■ 正文
......

看这个估计可以猜出来函数的功能了,下面解释一下。
这个函数根据 n 计算出对应的 natural run 的最小长度。MIN_MERGE 默认为 32,如果n小于此值,那么返回 n 本身。否则会将 n 不断地右移,直到少于 MIN_MERGE,同时记录一个 r 值,r 代表最后一次移位n时,n最低位是0还是1。 最后返回 n + r,这也意味着只保留最高的 5 位,再加上第六位。
- do-while
我们再看看 do-while 中发生了什么。
TimSort<T> ts = new TimSort<>(a, c); int minRun = minRunLength(nRemaining); do { // Identify next run int runLen = countRunAndMakeAscending(a, lo, hi, c); // If run is short, extend to min(minRun, nRemaining) if (runLen < minRun) { int force = nRemaining <= minRun ? nRemaining : minRun; binarySort(a, lo, lo + force, lo + runLen, c); runLen = force; } // Push run onto pending-run stack, and maybe merge ts.pushRun(lo, runLen); ts.mergeCollapse(); // Advance to find next run lo += runLen; nRemaining -= runLen; } while (nRemaining != 0);
countRunAndMakeAscending 会找到一个 run ,这个 run 必须是已经排序的,并且函数会保证它为升序,也就是说,如果找到的是一个降序的,会对其进行翻转。

......

■ 给定材料
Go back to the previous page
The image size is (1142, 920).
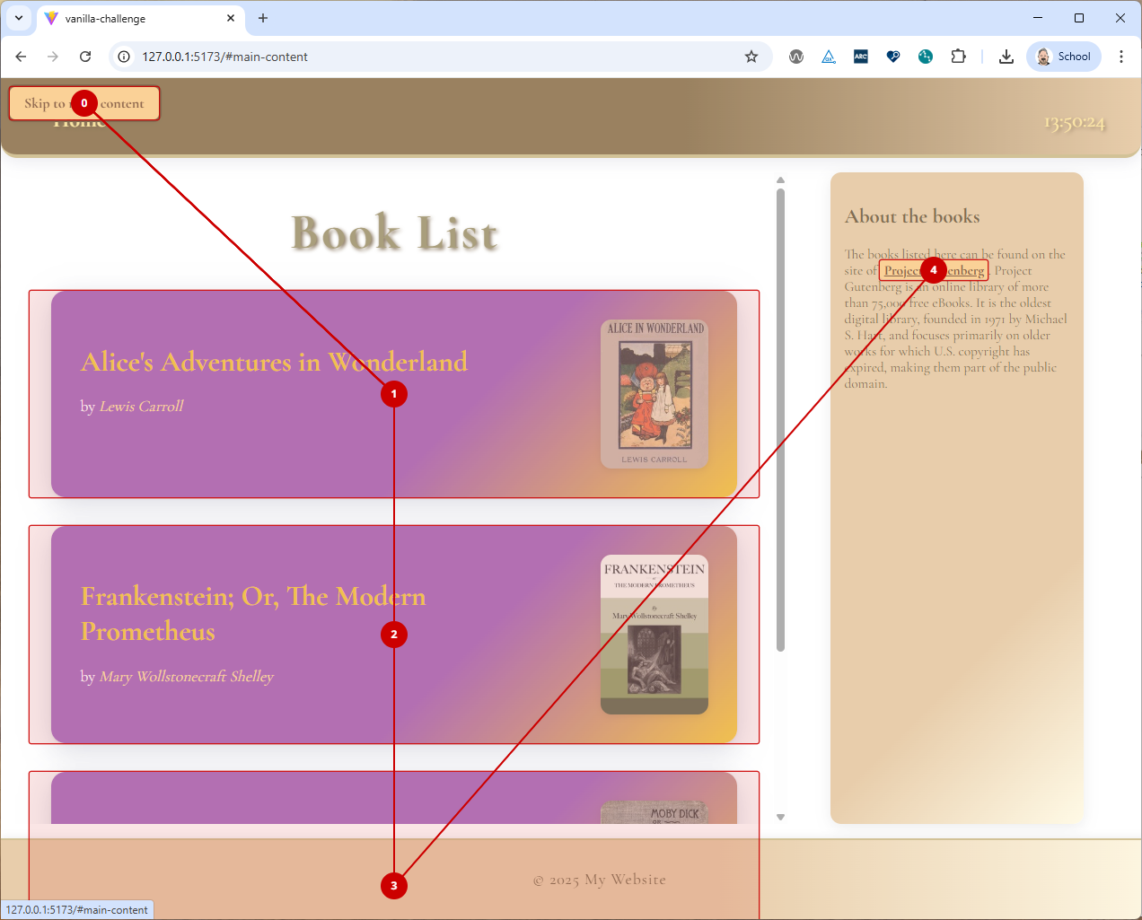[x=21, y=57]
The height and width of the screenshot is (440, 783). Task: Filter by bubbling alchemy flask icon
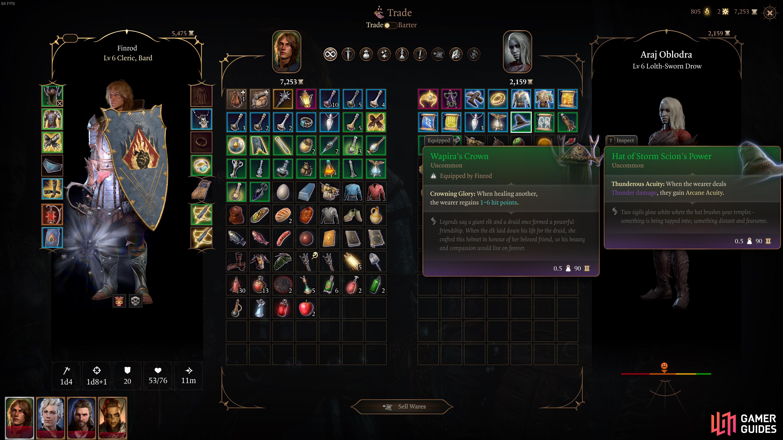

......

■ 练习任务
1 – 列出 TimSort 一文代码中 do-while 循环体内调用的所有方法名。
2 – 请照原文抄录 TimSort 一文中从“这个函数根据 n 计算出对应的”一直到“r,这也意味着只保留最高的 5 位,再加上第六位。”的全部文字。

■ 各题答案
1 – countRunAndMakeAscending、binarySort、pushRun、mergeCollapse

2 –
这个函数根据 n 计算出对应的 natural run 的最小长度。MIN_MERGE 默认为 32,如果n小于此值,那么返回 n 本身。否则会将 n 不断地右移,直到少于 MIN_MERGE,同时记录一个 r 值,r 代表最后一次移位n时,n最低位是0还是1。 最后返回 n + r,这也意味着只保留最高的 5 位,再加上第六位。